Identify the lines in the data below that contain "agent" and give only how many there are.

(Saved data entries)

------------------------------------------------------------

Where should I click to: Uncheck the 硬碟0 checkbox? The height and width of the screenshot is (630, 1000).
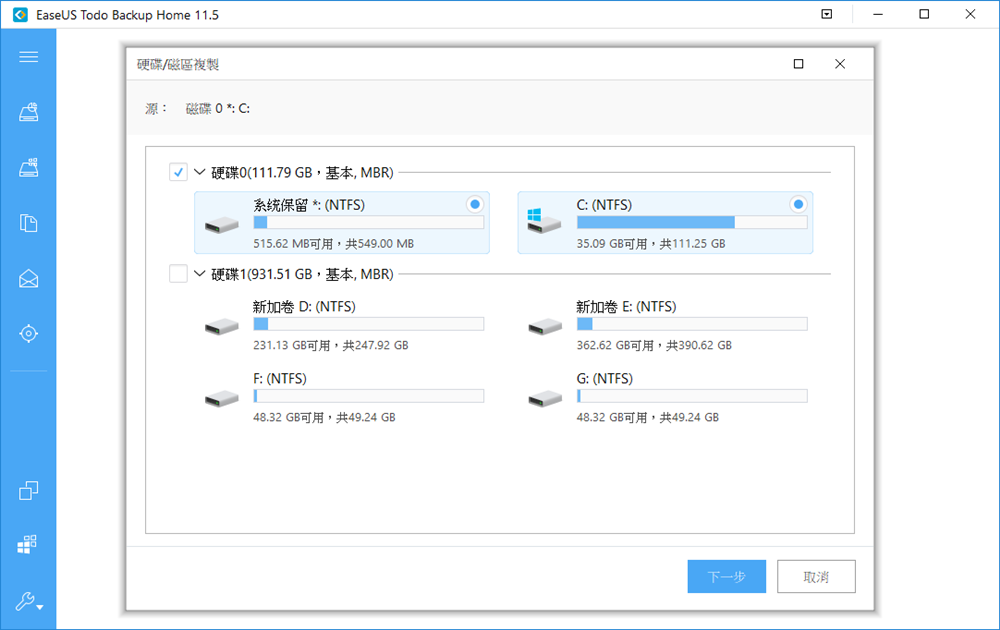coord(178,173)
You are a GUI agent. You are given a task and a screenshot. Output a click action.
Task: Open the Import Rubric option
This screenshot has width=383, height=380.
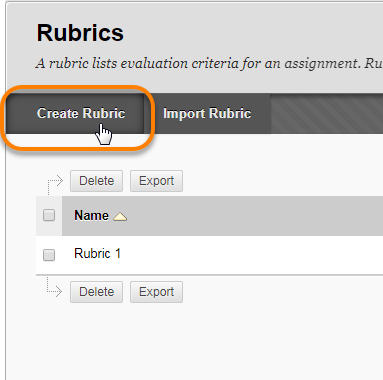[x=207, y=114]
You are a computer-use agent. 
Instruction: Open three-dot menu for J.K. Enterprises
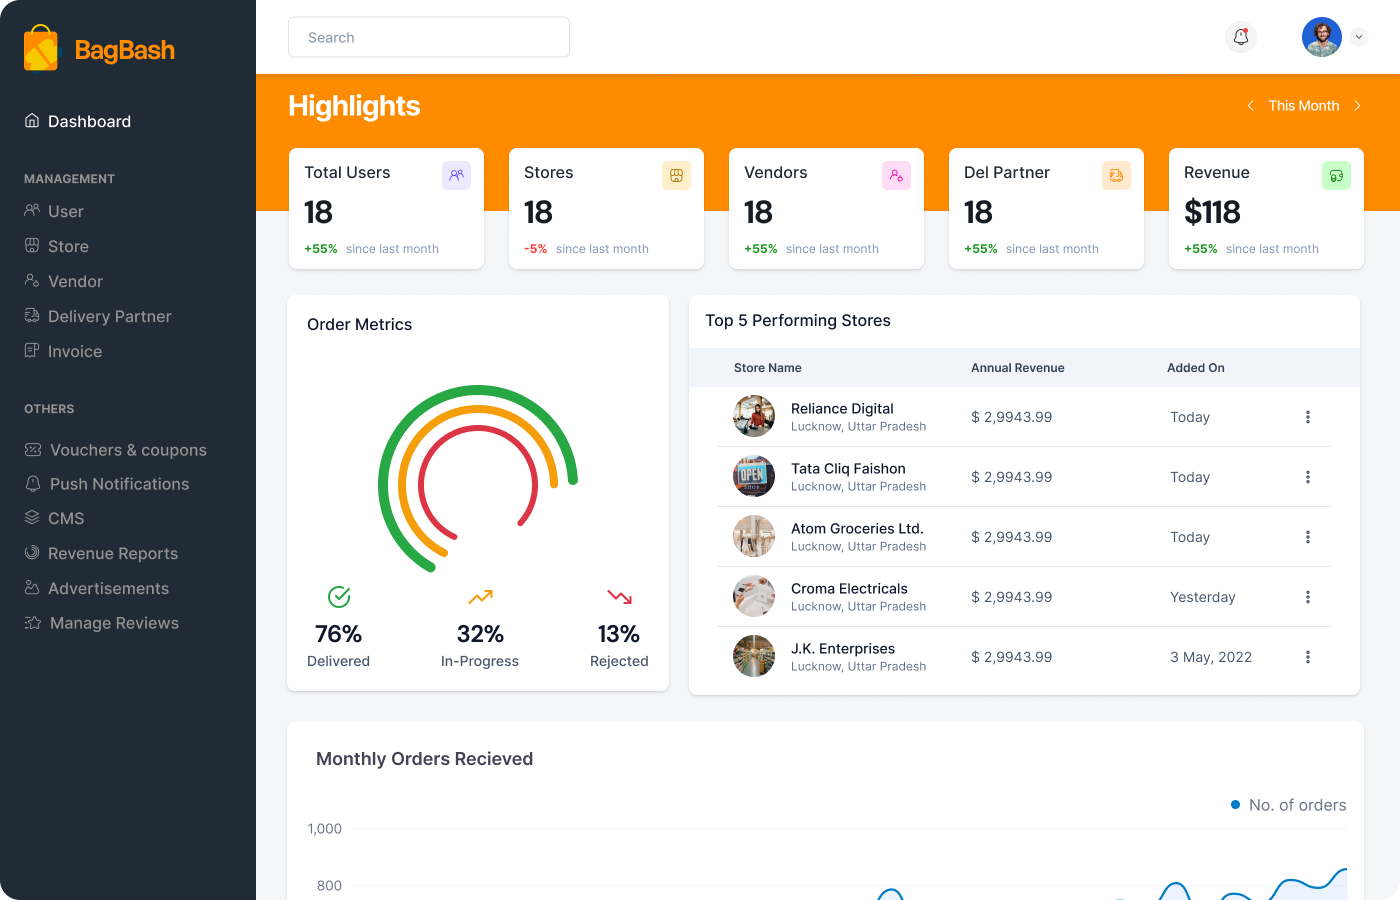pyautogui.click(x=1307, y=657)
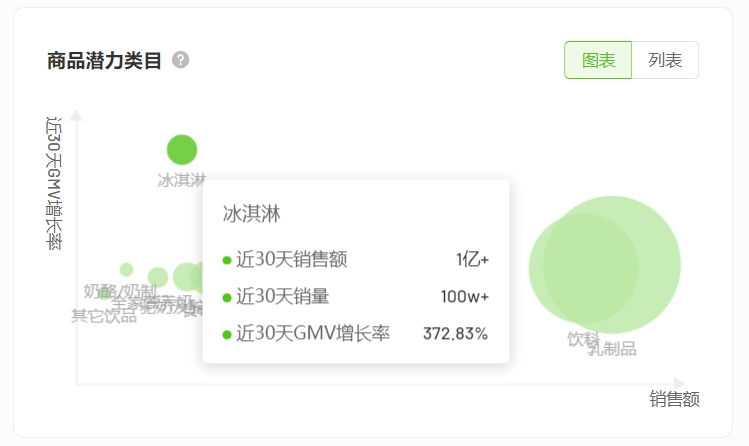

------------------------------------------------------------

Task solution
2